* Start AVAILABLE RECORDS *

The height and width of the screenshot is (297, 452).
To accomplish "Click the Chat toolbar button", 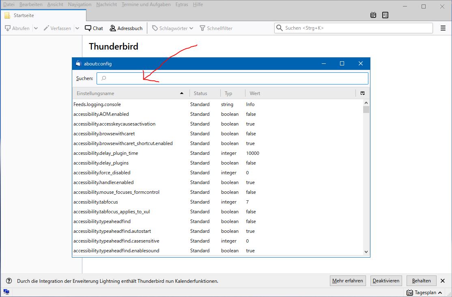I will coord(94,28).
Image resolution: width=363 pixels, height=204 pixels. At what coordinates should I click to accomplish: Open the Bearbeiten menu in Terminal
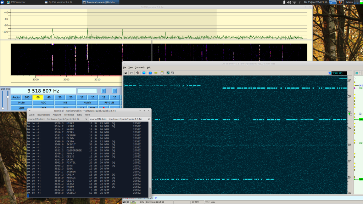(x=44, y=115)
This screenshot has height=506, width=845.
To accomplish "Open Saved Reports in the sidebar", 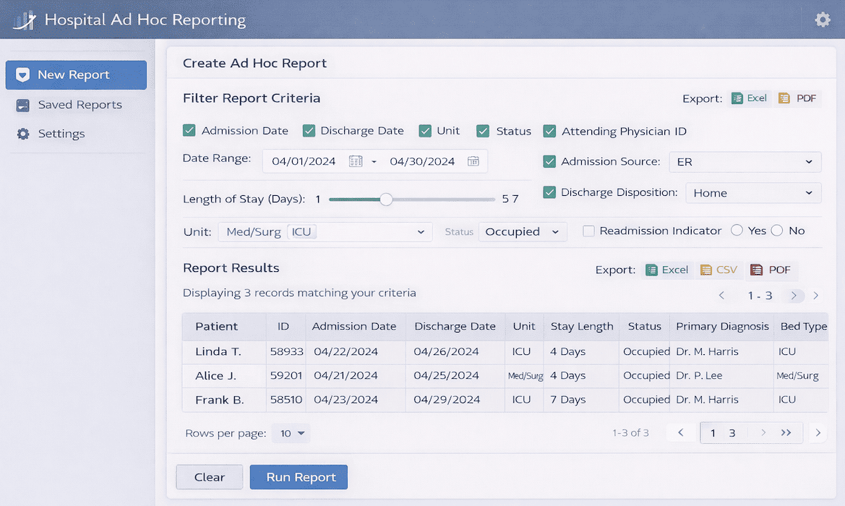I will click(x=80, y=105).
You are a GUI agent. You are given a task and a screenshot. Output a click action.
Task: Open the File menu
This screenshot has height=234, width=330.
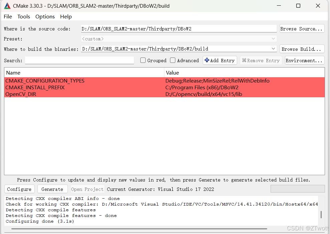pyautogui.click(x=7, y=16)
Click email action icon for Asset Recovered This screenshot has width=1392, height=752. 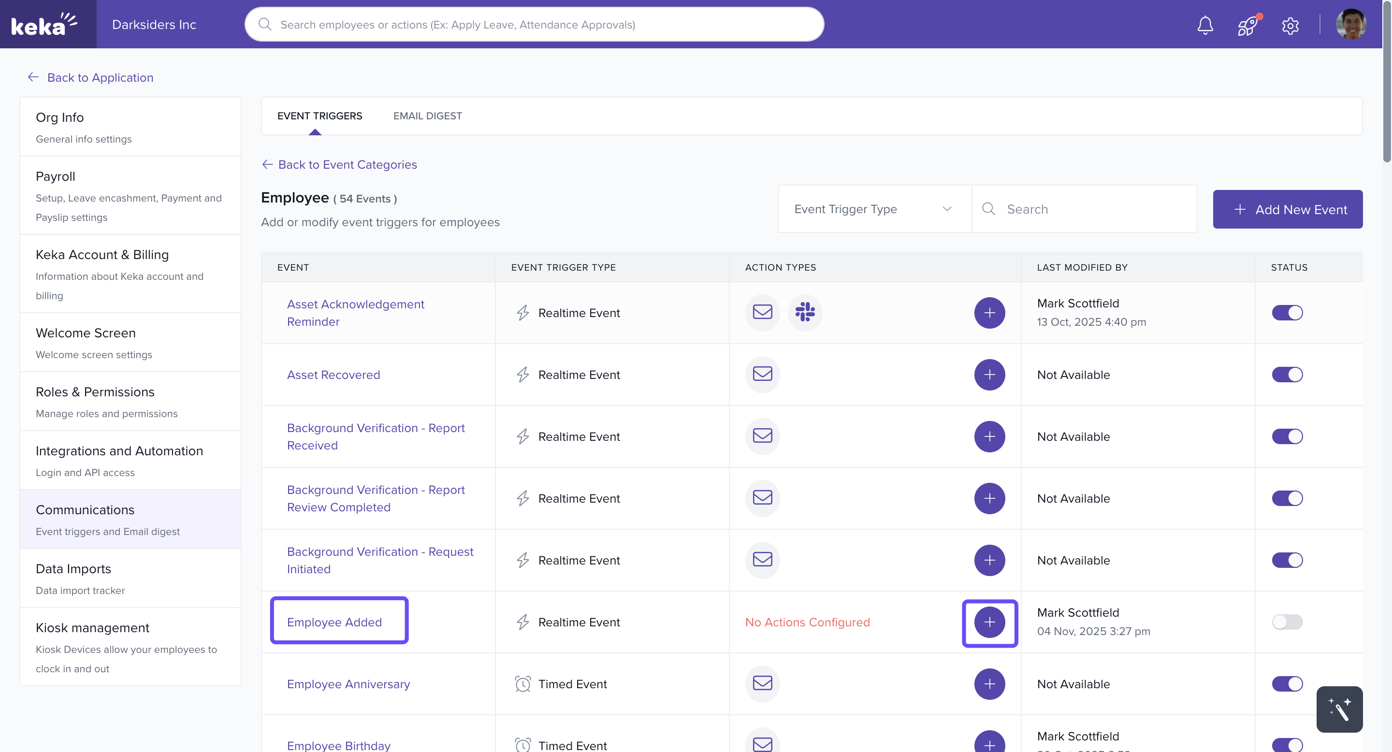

* End AVAILABLE RECORDS *
* Start AVAILABLE RECORDS *

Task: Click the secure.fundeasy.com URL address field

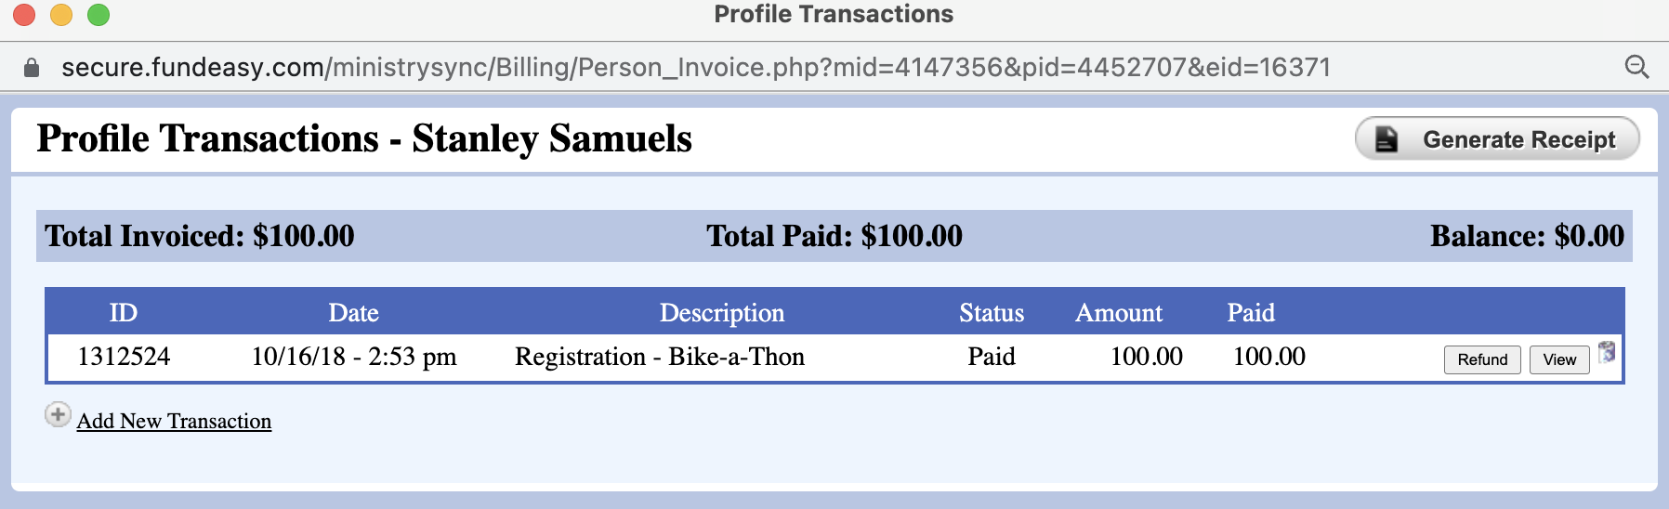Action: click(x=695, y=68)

* End AVAILABLE RECORDS *

_PROBLEM_: Please copy the data starting with the line that contains "Task: Click the" and going on through the line that contains "Action: click(x=695, y=68)". Leave the pictures out of your copy.

_SOLUTION TO THIS TASK_:
Task: Click the secure.fundeasy.com URL address field

Action: click(x=695, y=68)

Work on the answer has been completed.